> [WHAT YOU NEED TO DO]:
Only the lines below between the ones containing "Koszt dostawy [tab] (85, 1283)" and "Producent (49, 1026)", inclusive, are to be reproduced, each exactly as it stands.

> [SUPPLIED ENTRIES]:
===

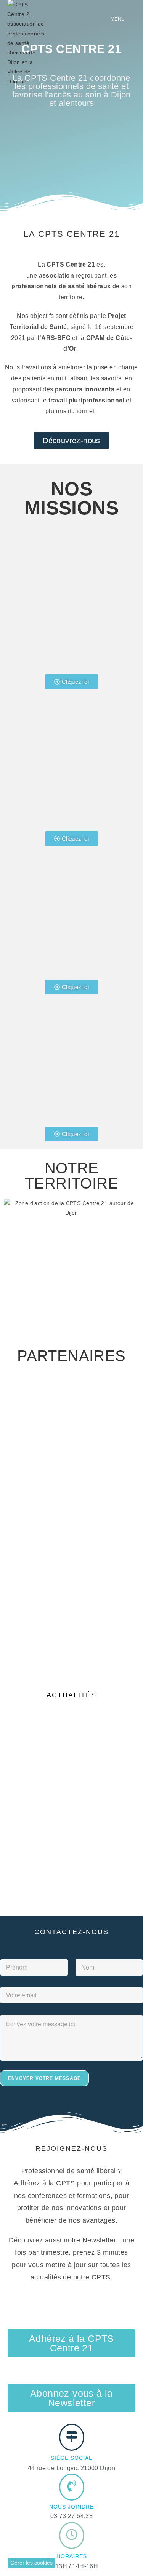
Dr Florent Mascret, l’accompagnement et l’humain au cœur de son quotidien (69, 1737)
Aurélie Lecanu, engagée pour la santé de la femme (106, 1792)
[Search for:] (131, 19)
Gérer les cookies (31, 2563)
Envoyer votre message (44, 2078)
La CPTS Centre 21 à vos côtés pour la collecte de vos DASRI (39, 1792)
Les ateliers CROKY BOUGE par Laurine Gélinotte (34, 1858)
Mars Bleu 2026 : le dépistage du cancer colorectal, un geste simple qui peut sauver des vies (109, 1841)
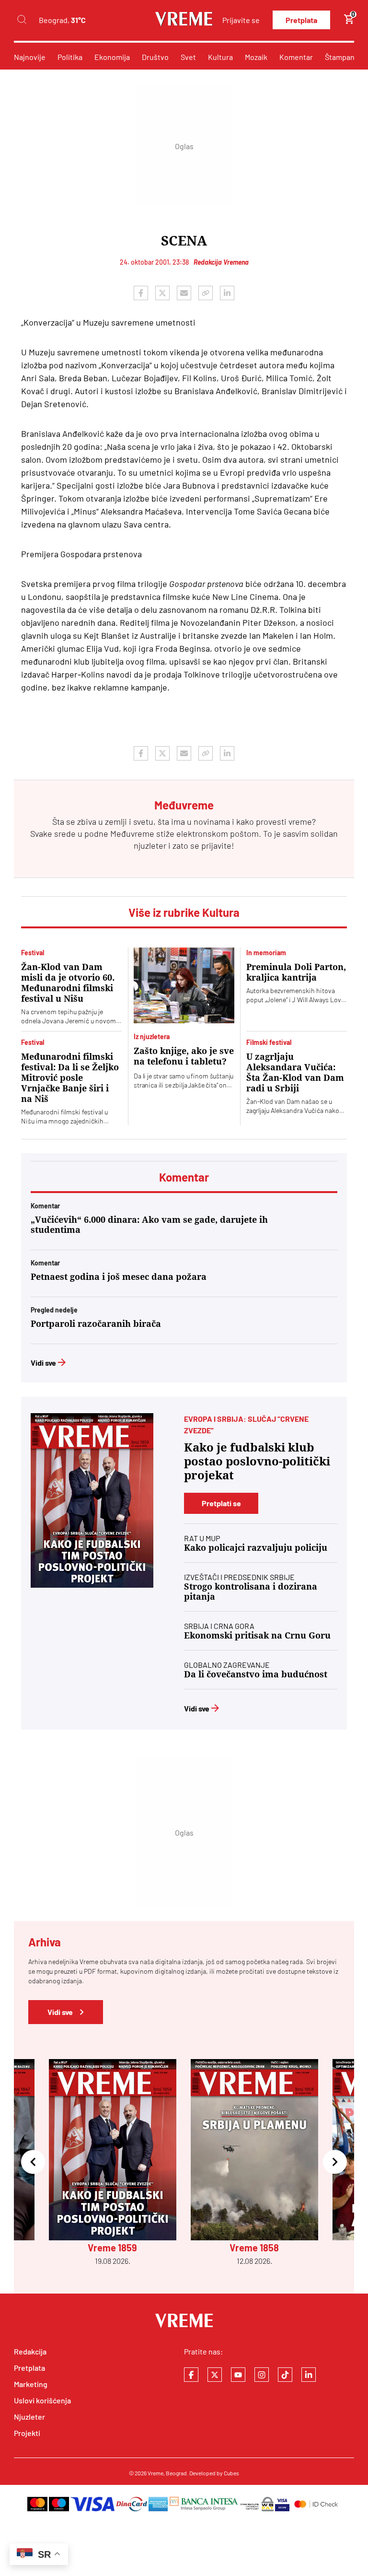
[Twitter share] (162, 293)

===

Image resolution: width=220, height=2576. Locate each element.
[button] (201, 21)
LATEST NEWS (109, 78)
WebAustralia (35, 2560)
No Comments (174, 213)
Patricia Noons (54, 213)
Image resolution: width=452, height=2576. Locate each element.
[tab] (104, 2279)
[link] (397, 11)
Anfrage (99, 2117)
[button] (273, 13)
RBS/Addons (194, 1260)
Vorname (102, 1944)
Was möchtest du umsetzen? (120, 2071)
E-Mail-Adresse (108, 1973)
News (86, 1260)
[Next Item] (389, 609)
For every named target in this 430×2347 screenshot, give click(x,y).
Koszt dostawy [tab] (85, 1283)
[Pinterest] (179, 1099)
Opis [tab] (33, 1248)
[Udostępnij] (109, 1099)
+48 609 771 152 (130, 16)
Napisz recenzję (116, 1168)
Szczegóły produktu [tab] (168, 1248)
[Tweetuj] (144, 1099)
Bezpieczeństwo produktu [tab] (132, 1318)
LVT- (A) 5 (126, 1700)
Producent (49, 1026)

===

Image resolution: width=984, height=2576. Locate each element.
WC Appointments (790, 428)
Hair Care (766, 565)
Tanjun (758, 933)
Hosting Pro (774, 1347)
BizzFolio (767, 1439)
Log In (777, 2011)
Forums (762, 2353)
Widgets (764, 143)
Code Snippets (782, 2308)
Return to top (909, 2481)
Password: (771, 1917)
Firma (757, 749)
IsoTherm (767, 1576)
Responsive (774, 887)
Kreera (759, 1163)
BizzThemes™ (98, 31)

===

> [RESULT]:
Koszt dostawy [tab] (85, 1283)
[Pinterest] (179, 1099)
Opis [tab] (33, 1248)
[Udostępnij] (109, 1099)
+48 609 771 152 (130, 16)
Napisz recenzję (116, 1168)
Szczegóły produktu [tab] (168, 1248)
[Tweetuj] (144, 1099)
Bezpieczeństwo produktu [tab] (132, 1318)
LVT- (A) 5 (126, 1700)
Producent (49, 1026)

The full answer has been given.